>> Start Records shown

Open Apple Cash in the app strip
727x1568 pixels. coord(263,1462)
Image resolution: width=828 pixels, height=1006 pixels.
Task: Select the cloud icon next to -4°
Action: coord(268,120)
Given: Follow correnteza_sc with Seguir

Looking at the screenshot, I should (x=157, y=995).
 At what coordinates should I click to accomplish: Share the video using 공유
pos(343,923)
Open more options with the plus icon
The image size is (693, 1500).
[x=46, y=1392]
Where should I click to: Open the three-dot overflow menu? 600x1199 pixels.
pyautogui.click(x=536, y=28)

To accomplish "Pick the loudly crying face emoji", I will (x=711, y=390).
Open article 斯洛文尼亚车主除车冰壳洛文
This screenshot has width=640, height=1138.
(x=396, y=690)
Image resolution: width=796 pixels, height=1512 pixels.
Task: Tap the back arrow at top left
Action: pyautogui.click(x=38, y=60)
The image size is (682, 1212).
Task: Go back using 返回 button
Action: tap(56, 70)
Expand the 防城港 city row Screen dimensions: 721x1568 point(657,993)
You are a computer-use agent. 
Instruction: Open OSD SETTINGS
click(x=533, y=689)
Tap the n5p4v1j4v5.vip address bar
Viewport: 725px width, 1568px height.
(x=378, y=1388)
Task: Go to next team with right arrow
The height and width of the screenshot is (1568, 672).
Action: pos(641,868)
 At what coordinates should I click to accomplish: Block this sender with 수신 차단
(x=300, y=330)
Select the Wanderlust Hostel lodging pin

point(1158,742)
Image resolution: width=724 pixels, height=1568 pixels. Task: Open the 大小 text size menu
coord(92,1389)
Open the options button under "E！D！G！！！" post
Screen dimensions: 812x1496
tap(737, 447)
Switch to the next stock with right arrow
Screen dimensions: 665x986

>> End Records shown

## To be done
Update the records by replacing every "Screen dimensions" with "Screen size" and leaving all other text as it is.

## Written reply
Open Apple Cash in the app strip
727x1568 pixels. coord(263,1462)
Image resolution: width=828 pixels, height=1006 pixels.
Task: Select the cloud icon next to -4°
Action: coord(268,120)
Given: Follow correnteza_sc with Seguir

Looking at the screenshot, I should (x=157, y=995).
 At what coordinates should I click to accomplish: Share the video using 공유
pos(343,923)
Open more options with the plus icon
The image size is (693, 1500).
[x=46, y=1392]
Where should I click to: Open the three-dot overflow menu? 600x1199 pixels.
pyautogui.click(x=536, y=28)

To accomplish "Pick the loudly crying face emoji", I will (x=711, y=390).
Open article 斯洛文尼亚车主除车冰壳洛文
This screenshot has width=640, height=1138.
(x=396, y=690)
Image resolution: width=796 pixels, height=1512 pixels.
Task: Tap the back arrow at top left
Action: pyautogui.click(x=38, y=60)
The image size is (682, 1212).
Task: Go back using 返回 button
Action: tap(56, 70)
Expand the 防城港 city row Screen size: 721x1568 point(657,993)
You are a computer-use agent. 
Instruction: Open OSD SETTINGS
click(x=533, y=689)
Tap the n5p4v1j4v5.vip address bar
Viewport: 725px width, 1568px height.
(x=378, y=1388)
Task: Go to next team with right arrow
The height and width of the screenshot is (1568, 672).
Action: pos(641,868)
 At what coordinates should I click to accomplish: Block this sender with 수신 차단
(x=300, y=330)
Select the Wanderlust Hostel lodging pin

point(1158,742)
Image resolution: width=724 pixels, height=1568 pixels. Task: Open the 大小 text size menu
coord(92,1389)
Open the options button under "E！D！G！！！" post
Screen size: 812x1496
tap(737, 447)
Switch to the next stock with right arrow
Screen size: 665x986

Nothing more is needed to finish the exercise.